START Selected passage
Study shows that almost 80% of meat and dairy products from farm animals contain microplastics. Researchers from the Vrije Universiteit of Amsterdam have found that all 12 samples of farm animal feeds contain plastic.
According to the researchers, seven out of eight beef samples and five out of eight pork samples were observed to contain plastic particles after vigorous testing. Plastic particles were even present in 18 out of the 25 milk samples.
Maria Westerbos, the director of Plastic Soup Foundation, the non-profit marine conservation organization, said, “This study raises serious concerns about the contamination of our food chain with microplastics. It is also clear that farmers are not responsible for this. It seems that- at least part of the- former food products, including from supermarkets, are processed into livestock feed with packaging and all. This is not only detrimental to animal welfare, but perhaps also to ourselves. Most likely, almost every steak and burger contains small pieces of plastic.”
END Selected passage
▸ Exercise instructions
Reproduce the stretch of the microplastics report from "According to the" through "25 milk samples.", word for word.
START Information supplied
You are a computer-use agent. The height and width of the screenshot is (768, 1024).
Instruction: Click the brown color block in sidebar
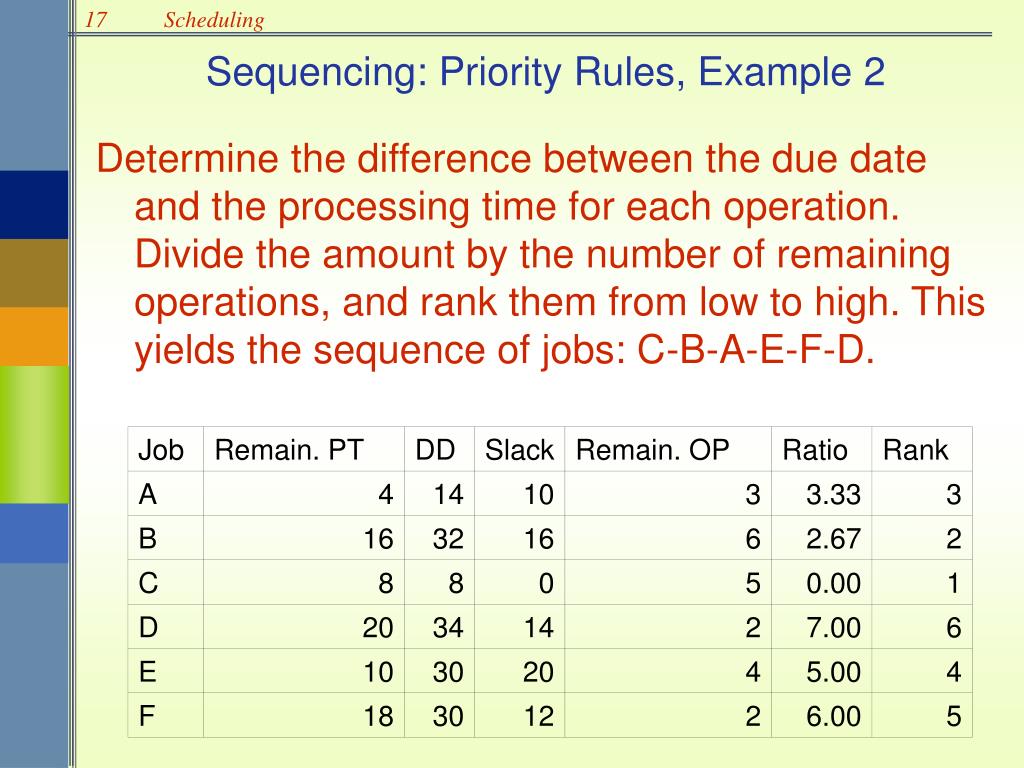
END Information supplied
▸ Response to this exercise
According to the researchers, seven out of eight beef samples and five out of eight pork samples were observed to contain plastic particles after vigorous testing. Plastic particles were even present in 18 out of the 25 milk samples.